At Ebbw Vale (Soviet Beret)

By • Dec 2nd, 2010 • Category: Album review

“Recorded in situ”, Thee Faction’s first ever official release, At Ebbw Vale was possibly recorded at an NUM benefit in Ebbw Vale in 1985. Whatever the exact genealogy of this recording, it’s as real as Billy Bragg and Wilko Johnson having a pint with Arthur Scargill in the wooden snug of a flat cap pub while, what Dylan Thomas would term a “giggle of schoolgirls” screams by, its members ensconced in a white stretch limo or decommissioned fire engine, oblivious to all but their own future X-Factored diva status.

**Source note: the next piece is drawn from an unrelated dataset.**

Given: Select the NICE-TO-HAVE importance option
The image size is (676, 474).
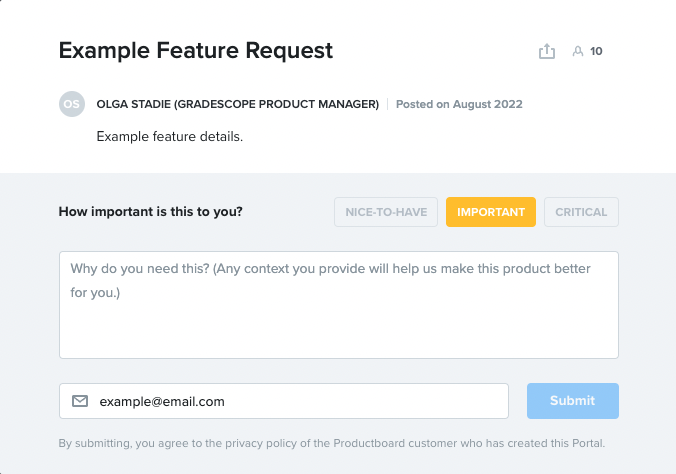Looking at the screenshot, I should 386,212.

In days gone by, when Britain knew the dignity of labour as opposed to the indignity of wannabe celebrity culture, the Welsh steel town of Ebbw Vale was the constituency of Michael Foot, a fashion disaster, perhaps, but a truly inspiring politician. Prior to this, your correspondent’s political hero Aneurin Bevan, the “father” of the National Health Service, represented Ebbw Vale as a Labour MP. Nowadays the steelworks have gone but the valleys remain. Even if it is indeed twenty-five years since this set was recorded, the surrounding hillsides surely still resonate to the invigorating backing vocals that help arm ‘Union Man’ the song sends At Ebbw Vale crashing into earshot. Seldom can an anthem against the decimation of Trades Unions have rocked so hard. Rock&roll and old-school R&B are sliced together in nicely nasty fashion throughout this record. There are distinct elements of Dr Feelgood in belters such as ‘Charm Alone’, a rhythm and blues stomper that scuzzes and pounds, and “Hands Untied”. and especially throughout the rousing ‘Don’t Sell Yr Consent’ as the down-and-dirty vocalisations of Billy Brentford intone, “they wanna keep you ignorant, behaving like an infant, it’s called Manufacturing Consent.”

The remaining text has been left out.